When you do a PhD in policymaking, it is likely that you have to engage significantly with the literature on policy theory. This often prompts bursts of enthusiasm, when some theories seem to be spot on, and periods of frustration, when theories seem to be deficient in some way. For example, they might only explain one part of the ‘policy process’ when you want to explain it all, or they are difficult to operationalise and apply to specific cases. This may be a particular problem for PhDs focused primarily on a substantive case study. You will find that the case study is too complicated to be explained fully by a relatively simple theory designed to be applied across a range of cases. You may then think about what to do, focusing on two main possibilities:

First, should I propose my own theory, which takes insights from other theories but puts them together in a new way, perhaps with a new terminology? My advice is: no (or not unless you are convinced that you are a genius, destined to become the new Sabatier, Kingdon, Ostrom, Schneider, Ingram, Baumgartner or Jones). Don’t confuse a better explanation for your case with a better overall explanation. Your theory is not backed up in the same way by multiple applications and long term refinement.

Second, should I use the insights from a range of established policy theories to inform my case study? My advice is: yes, but be careful. Read this Policy Concepts in 1000 Words: Combining Theories. Then, consider what you are trying to do. In most cases, your aim is to account for a significant part of the policy process. Tanya Heikkila and I describe what that might entail. In Theories of the Policy Process 3rd ed.  we identify (with a lot of input from Chris Weible) what we think are the main elements of the policy process that a theory or case should cover:

  1. “Actors making choices.  We need to simplify a policymaking world which may include thousands of people, into a set of categories and/ or discussion of the key actors involved. Actors can be individuals or collectives, and collectives can range from private companies to interest groups to governments bodies. We also need to account for the ways in which people act; their calculations and motivations. For example, most theories use ‘bounded rationality’ as a springboard for explanation, while others focus on motivations such as beliefs.
  2. Institutions. These are the rules, norms, practices and relationships that influence individual and collective behaviour.  The choices of actors is explained to some extent by their understanding of, and adherence to, such rules. Those rules can be formal and widely understood, such as when enshrined in law or a constitution. Or, they can be informal and only understood in particular organisations. Policies can be considered a subset of the broad concept of institutions, but institutions at one level (e.g. constitutional rules) can also shape the policymaking activities or decisions at another level (e.g. legislation or regulation). Similarly, institutions can establish the types of venues where policy decisions are made and the rules that allow particular types of actors or information and ideas to enter into the policy process.
  3. Networks or subsystems. These are the relationships between actors responsible for policy decisions and the ‘pressure participants’ such as interest groups with which they consult and negotiate.  Senior policymakers delegate responsibility for policy making to bureaucrats, who seek information and advice from groups. Groups exchange information for access to, and potential influence within, government or other collective choice processes. It is through these networks where collective action often emerges in policy processes.  Many theories describe a process in which groups exchange information for access to, and potential influence within, government. Bureaucracies and other public bodies may have particular operating procedures that favour particular sources of evidence and some participants over others.

> _Work to do_: Please continue the piece on using policy theory in a PhD case study, starting right after its last sentence.

Items from a dataset
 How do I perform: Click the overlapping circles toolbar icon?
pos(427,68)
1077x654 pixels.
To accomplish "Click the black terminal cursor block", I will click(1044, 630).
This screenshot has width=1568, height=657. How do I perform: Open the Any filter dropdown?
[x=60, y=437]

---

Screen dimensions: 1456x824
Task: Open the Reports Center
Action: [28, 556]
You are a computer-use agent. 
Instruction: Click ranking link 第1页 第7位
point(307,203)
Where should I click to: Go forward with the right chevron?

> _Exercise answer_:
  4. Ideas. This is a broad term to describe beliefs, or ways of thinking, and the extent to which they are shared within groups, organisations, networks and political systems. It can refer to two intertwined processes. First, shared ideas (knowledge, world views, language) appear to structure political activity when they are almost taken for granted or rarely questioned – for example, as core beliefs, paradigms and monopolies of understanding. Second, new ideas or ways of thinking can be used to prompt actors to rethink their beliefs to some extent – such as when a proposed new solution challenges the way that a problem is framed or understood, and therefore how much attention it receives and how it is solved. So, for example, we may identify relative stability when shared ideas are not questioned and instability when different groups with different beliefs interact.
  5. Policy Context. This is a broad category to describe the extent to which a policymaker’s environment is in her control. It can refer to the often-changing policy conditions that policymakers take into account when identifying problems and deciding how to address them, such as a political system’s: geography, biophysical and demographic profile; economy; and, mass attitudes and behaviour.  It can also refer to a sense of policymaker ‘inheritance’ – of laws, rules, institutions and programs – when they enter office.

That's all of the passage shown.